Information:
****

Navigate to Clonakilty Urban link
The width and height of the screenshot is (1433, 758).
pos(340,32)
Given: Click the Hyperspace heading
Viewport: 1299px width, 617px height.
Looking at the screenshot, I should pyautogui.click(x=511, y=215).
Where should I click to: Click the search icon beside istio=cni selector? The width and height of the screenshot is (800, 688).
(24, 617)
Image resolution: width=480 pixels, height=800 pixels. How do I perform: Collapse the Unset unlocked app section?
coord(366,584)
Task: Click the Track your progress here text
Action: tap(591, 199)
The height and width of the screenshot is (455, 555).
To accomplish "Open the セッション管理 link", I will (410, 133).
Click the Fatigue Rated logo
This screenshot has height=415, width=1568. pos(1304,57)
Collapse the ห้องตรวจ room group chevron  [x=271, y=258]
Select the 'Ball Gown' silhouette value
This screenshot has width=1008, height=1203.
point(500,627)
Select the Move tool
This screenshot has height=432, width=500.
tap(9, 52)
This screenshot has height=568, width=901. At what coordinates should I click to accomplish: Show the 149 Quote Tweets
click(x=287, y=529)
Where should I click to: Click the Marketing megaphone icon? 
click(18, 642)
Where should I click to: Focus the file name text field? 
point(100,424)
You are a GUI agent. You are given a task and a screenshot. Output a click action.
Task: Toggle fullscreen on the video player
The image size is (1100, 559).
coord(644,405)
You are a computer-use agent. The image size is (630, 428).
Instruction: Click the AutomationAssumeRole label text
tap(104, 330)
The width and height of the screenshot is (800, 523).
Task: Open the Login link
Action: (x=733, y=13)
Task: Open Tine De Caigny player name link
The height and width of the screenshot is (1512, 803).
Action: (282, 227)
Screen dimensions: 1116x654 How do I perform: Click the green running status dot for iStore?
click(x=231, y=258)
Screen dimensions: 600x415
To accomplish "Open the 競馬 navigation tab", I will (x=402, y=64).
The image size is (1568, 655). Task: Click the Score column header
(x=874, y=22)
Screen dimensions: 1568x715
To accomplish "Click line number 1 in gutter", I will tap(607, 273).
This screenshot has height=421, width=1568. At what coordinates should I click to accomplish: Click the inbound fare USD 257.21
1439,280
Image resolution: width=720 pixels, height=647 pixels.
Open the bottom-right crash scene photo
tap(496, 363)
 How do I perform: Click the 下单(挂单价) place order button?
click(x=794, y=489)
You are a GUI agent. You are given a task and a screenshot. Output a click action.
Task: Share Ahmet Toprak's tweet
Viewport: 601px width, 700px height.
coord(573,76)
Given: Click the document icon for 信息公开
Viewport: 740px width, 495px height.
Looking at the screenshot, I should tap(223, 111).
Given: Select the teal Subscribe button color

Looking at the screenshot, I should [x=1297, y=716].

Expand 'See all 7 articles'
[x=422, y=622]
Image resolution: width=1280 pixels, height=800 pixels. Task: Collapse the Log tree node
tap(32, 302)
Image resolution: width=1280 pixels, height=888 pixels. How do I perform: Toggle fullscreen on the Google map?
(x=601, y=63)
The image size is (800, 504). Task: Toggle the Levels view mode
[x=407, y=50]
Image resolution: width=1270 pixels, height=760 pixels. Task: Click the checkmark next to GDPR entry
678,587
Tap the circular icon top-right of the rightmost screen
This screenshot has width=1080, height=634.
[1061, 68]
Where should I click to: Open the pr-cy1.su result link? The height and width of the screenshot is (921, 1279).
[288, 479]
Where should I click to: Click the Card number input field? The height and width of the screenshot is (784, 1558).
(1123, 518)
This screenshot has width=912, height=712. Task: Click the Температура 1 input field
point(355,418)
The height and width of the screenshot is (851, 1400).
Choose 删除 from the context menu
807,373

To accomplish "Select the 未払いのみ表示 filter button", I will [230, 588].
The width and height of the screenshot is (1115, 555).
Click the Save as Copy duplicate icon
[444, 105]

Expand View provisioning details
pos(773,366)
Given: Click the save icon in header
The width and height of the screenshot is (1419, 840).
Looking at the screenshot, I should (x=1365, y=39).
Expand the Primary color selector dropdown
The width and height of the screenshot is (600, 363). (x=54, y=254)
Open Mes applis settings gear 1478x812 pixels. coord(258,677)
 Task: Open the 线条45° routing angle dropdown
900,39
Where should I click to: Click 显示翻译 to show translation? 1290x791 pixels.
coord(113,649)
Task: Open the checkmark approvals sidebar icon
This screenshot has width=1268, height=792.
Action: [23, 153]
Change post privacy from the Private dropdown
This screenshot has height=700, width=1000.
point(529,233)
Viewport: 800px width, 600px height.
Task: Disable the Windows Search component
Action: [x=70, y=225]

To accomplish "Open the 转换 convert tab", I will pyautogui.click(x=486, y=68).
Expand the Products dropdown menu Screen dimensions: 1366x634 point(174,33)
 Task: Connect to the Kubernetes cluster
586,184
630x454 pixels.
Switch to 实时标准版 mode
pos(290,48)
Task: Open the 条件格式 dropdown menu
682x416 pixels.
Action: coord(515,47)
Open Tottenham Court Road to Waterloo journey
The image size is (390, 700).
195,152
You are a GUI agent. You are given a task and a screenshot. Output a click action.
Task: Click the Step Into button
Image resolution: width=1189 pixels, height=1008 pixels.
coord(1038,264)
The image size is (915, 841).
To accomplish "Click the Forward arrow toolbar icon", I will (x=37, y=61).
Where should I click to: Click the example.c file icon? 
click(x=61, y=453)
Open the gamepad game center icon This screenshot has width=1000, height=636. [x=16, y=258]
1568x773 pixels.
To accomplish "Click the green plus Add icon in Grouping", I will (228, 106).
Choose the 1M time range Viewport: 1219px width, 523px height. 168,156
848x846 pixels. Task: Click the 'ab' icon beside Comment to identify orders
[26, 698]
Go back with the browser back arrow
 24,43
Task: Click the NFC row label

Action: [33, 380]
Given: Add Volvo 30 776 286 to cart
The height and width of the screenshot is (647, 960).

****

What the task requires: Each line in the listing above from the one containing "This screenshot has width=912, height=712." through the one containing "1568x773 pixels." should be repeated exactly, and no other line.

Solution to the exercise:
This screenshot has width=912, height=712. Task: Click the Температура 1 input field
point(355,418)
The height and width of the screenshot is (851, 1400).
Choose 删除 from the context menu
807,373

To accomplish "Select the 未払いのみ表示 filter button", I will [230, 588].
The width and height of the screenshot is (1115, 555).
Click the Save as Copy duplicate icon
[444, 105]

Expand View provisioning details
pos(773,366)
Given: Click the save icon in header
The width and height of the screenshot is (1419, 840).
Looking at the screenshot, I should (x=1365, y=39).
Expand the Primary color selector dropdown
The width and height of the screenshot is (600, 363). (x=54, y=254)
Open Mes applis settings gear 1478x812 pixels. coord(258,677)
 Task: Open the 线条45° routing angle dropdown
900,39
Where should I click to: Click 显示翻译 to show translation? 1290x791 pixels.
coord(113,649)
Task: Open the checkmark approvals sidebar icon
This screenshot has width=1268, height=792.
Action: [23, 153]
Change post privacy from the Private dropdown
This screenshot has height=700, width=1000.
point(529,233)
Viewport: 800px width, 600px height.
Task: Disable the Windows Search component
Action: [x=70, y=225]

To accomplish "Open the 转换 convert tab", I will pyautogui.click(x=486, y=68).
Expand the Products dropdown menu Screen dimensions: 1366x634 point(174,33)
 Task: Connect to the Kubernetes cluster
586,184
630x454 pixels.
Switch to 实时标准版 mode
pos(290,48)
Task: Open the 条件格式 dropdown menu
682x416 pixels.
Action: coord(515,47)
Open Tottenham Court Road to Waterloo journey
The image size is (390, 700).
195,152
You are a GUI agent. You are given a task and a screenshot. Output a click action.
Task: Click the Step Into button
Image resolution: width=1189 pixels, height=1008 pixels.
coord(1038,264)
The image size is (915, 841).
To accomplish "Click the Forward arrow toolbar icon", I will (x=37, y=61).
Where should I click to: Click the example.c file icon? 
click(x=61, y=453)
Open the gamepad game center icon This screenshot has width=1000, height=636. [x=16, y=258]
1568x773 pixels.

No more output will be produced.